When I was a child almost everything I had was small. The smaller the better, as far as I was concerned. If my toys were on a miniature scale, then I could pack a whole world onto the kitchen rug. Five of the above little dolls are from my childhood. The second from the left is Miss Julia Locket, bought quite recently from a car boot sale, still in her plastic bubble -- she is a doll I wished for as a child. She has a serene and knowing face, like a fortune-teller. To her right is another new doll, bought to mark the changing times.
All the others are about forty years old. The one with pink hair was prized as the most minuscule of all -- she also lived in some sort of plastic pod, now lost. Lucy and Angela, the two without clothes in the middle, were central to my life for far too long. Lucy (and several unnamed, unloved identical sisters) had an ever expanding wardrobe of clothes made from tiny rectangles of cloth with a cross cut in the middle as a head-hole and a fraying scrap of the same fabric for a belt. These outfits were haute couture in my mind and I never seemed to tire of taking them on and off again.
Angela once had a pink duffel coat attached to that hood. What happened to it? I know what happened to Angela -- she got locked in the loft at my old house for about twenty years. Deeply traumatised, she was only freed from her prison when I crept into the loft a few years ago looking for my old school exercise books. I also found evidence of another crime that day: Muggins, my ancient red plastic mug, had also been incarcerated there for even longer, abandoned after being cruelly used by my father to bail out a roof leak. Muggins was my equivalent of a dummy and I used to chew it (disgusting, I know). My father unfortunately did a degree in Education and Child Psychology when I was a toddler and used me to practise on. I had been encouraged to throw my actual dummy on the fire as an act of 'empowerment'. I will do a blogpost on the study he did of me -- it's funny.
The kid in the pink knitted dress is an interloper, the pathetic replacement for lost Angela but clearly lacking her empathy and quiet charisma.
The last doll is Belinda, one of several such dolls bought from the Cambridge Toy Shop during holidays in the Fens at my great-aunt Winnie's house.

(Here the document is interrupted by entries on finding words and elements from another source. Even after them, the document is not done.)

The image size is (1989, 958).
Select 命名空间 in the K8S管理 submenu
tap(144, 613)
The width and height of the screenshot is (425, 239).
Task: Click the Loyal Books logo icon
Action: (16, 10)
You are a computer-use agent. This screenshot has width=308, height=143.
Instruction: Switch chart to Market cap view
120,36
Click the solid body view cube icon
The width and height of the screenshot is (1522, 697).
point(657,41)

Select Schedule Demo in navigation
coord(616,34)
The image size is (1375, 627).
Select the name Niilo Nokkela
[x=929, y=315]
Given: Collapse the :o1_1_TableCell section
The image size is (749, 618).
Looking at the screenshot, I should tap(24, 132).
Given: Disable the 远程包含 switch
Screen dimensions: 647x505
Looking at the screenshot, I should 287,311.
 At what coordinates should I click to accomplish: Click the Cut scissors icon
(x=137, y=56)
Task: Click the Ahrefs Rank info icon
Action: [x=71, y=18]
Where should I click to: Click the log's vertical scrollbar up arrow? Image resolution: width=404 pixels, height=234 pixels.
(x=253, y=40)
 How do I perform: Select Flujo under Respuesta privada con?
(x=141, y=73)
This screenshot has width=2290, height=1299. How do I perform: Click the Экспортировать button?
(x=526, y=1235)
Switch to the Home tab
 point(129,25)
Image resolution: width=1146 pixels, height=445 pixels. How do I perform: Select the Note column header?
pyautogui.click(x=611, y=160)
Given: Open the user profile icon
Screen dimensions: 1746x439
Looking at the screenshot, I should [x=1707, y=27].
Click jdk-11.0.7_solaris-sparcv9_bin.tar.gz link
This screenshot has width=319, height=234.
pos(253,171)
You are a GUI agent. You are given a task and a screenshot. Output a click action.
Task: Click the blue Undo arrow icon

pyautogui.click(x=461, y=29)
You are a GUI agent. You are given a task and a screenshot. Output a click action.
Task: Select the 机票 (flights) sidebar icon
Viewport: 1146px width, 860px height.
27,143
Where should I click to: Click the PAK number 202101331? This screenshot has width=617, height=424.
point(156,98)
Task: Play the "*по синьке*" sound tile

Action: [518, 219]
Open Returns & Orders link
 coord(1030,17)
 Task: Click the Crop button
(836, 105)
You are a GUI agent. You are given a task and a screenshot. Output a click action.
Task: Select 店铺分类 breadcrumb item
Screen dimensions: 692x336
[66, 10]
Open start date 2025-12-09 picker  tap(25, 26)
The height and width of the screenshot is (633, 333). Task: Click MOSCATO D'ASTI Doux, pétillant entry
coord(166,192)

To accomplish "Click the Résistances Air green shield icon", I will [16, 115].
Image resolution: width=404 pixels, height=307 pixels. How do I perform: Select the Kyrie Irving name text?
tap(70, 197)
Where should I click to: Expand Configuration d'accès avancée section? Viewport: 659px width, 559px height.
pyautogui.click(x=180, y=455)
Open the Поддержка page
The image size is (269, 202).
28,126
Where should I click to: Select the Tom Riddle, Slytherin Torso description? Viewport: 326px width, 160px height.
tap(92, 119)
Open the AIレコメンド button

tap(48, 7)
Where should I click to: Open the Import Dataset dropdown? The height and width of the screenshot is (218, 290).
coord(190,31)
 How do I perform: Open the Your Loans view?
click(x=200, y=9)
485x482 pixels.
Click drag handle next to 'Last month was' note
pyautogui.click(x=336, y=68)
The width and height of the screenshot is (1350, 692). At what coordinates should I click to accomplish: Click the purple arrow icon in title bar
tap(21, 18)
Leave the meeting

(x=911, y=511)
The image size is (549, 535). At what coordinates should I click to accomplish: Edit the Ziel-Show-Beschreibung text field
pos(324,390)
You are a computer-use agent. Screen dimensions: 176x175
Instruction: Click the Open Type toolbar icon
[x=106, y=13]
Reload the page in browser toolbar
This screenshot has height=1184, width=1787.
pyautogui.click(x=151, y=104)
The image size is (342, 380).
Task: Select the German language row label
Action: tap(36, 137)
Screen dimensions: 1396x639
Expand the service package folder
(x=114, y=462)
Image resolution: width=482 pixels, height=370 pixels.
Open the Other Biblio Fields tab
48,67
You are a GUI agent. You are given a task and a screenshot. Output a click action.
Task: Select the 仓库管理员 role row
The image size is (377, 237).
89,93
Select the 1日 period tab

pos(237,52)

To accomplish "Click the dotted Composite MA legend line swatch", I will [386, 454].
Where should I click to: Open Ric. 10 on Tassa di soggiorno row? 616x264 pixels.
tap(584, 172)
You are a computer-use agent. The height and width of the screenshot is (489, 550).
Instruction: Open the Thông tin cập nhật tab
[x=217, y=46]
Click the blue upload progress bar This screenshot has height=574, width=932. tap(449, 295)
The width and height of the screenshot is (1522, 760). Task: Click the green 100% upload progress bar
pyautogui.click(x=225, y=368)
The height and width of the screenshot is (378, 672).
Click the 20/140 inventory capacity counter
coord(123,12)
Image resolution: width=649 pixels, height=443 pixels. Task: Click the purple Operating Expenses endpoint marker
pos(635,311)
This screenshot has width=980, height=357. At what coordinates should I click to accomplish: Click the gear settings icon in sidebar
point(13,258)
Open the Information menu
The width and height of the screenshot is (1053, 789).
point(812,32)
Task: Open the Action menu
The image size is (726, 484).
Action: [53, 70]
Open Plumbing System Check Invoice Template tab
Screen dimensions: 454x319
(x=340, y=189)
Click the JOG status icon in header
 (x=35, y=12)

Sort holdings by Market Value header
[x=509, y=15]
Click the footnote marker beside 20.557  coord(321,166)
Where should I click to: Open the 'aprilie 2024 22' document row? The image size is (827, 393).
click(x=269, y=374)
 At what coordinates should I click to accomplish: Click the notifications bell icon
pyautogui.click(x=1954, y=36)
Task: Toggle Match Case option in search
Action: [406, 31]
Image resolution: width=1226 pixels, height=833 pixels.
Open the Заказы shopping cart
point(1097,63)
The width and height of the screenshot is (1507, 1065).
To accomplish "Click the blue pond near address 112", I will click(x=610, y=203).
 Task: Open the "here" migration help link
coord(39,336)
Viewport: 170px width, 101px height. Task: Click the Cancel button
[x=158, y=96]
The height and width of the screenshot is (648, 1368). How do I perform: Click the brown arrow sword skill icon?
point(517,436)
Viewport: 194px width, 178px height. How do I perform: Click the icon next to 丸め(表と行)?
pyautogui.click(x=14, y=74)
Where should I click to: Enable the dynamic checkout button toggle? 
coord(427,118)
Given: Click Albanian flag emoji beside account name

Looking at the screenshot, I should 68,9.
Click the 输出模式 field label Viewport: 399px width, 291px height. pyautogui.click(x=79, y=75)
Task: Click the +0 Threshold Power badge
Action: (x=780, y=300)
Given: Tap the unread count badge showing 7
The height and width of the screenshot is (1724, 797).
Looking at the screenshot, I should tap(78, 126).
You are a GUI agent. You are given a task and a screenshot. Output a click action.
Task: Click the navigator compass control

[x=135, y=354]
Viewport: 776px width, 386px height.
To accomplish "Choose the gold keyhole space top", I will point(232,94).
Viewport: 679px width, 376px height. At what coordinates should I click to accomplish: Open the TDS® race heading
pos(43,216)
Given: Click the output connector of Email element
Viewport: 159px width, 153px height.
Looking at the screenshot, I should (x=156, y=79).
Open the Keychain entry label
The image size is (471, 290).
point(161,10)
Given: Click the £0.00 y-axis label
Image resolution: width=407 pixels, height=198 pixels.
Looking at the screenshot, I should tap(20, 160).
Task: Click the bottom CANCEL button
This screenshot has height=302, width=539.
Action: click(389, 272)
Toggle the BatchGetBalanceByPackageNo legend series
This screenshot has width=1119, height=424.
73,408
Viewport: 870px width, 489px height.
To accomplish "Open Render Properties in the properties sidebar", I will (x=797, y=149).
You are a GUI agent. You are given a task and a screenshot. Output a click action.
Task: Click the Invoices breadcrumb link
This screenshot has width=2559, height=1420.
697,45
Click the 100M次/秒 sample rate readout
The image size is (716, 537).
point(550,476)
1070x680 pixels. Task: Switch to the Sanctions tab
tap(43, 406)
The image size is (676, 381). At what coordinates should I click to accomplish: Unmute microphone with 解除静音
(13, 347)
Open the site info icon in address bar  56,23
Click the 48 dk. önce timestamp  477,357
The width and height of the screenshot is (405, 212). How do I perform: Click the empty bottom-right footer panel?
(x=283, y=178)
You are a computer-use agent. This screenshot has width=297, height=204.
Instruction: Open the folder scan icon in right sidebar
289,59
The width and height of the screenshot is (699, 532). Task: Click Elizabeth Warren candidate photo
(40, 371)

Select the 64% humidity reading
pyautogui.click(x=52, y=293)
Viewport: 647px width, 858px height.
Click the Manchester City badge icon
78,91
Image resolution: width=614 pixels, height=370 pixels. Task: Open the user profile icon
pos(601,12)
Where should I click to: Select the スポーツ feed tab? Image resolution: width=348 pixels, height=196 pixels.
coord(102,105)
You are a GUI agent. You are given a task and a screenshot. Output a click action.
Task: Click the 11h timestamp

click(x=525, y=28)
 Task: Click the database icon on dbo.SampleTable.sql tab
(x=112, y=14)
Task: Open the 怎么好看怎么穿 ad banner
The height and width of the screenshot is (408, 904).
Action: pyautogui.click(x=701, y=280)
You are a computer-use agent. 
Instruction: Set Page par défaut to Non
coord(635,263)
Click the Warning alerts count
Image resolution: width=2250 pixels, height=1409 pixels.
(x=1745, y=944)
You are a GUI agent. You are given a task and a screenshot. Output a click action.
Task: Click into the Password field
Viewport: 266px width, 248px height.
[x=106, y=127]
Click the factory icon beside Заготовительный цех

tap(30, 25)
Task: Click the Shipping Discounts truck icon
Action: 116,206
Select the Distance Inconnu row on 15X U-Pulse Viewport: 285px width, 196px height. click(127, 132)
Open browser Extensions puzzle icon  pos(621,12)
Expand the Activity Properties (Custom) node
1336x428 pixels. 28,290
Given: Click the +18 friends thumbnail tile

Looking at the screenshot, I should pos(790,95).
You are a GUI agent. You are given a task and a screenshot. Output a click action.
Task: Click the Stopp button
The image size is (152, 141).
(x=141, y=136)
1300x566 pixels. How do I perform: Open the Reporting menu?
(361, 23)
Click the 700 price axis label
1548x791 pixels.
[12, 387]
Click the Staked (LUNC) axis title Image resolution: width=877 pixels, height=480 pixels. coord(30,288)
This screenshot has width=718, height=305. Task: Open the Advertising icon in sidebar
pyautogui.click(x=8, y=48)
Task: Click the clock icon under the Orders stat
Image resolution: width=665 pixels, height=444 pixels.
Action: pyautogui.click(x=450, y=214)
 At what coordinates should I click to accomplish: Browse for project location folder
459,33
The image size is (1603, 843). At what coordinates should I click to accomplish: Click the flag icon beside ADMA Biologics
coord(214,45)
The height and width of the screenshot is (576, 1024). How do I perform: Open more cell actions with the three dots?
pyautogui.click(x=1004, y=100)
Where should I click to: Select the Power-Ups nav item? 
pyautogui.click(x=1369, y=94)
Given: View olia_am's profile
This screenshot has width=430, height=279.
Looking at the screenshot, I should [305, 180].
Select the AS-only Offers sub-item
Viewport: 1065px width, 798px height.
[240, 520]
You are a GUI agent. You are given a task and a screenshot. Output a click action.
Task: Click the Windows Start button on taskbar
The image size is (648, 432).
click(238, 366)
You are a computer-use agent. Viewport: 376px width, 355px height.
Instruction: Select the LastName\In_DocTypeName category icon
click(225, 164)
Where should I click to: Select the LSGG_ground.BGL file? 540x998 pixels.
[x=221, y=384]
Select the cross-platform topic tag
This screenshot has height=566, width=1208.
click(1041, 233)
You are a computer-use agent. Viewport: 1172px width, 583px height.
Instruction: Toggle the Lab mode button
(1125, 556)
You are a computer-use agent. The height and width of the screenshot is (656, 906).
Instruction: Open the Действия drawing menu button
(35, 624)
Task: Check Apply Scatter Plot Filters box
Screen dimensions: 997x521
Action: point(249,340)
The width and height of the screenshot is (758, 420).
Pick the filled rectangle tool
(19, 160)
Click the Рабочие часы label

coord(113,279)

I played with these girls a lot because they had cost me nearly all my holiday money, but they were no match for Lucy and Angela.
2 comments:
Love it love it love it! Great tales of your precious little friends with whom you have played such wonderful games.
I have my baby dolls (much bigger than these here, of course) in the loft (or those I didn't leave behind in a hurried move anyway, grrrrr). I can still smell them (they each had their own smell) without even going up there. Baby David was/is a particular favourite (wanted so badly because he had a willy), and I can distinctly recall his soft baby clothes.
xx
I always loved small things best - though I had very few dolls. My father made me a dolls house which I loved but I don't think I had more than one doll to occupy it - I loved the furniture and making rugs and curtains and sheets and quilts. If I had space I'd love to have another one to furnish.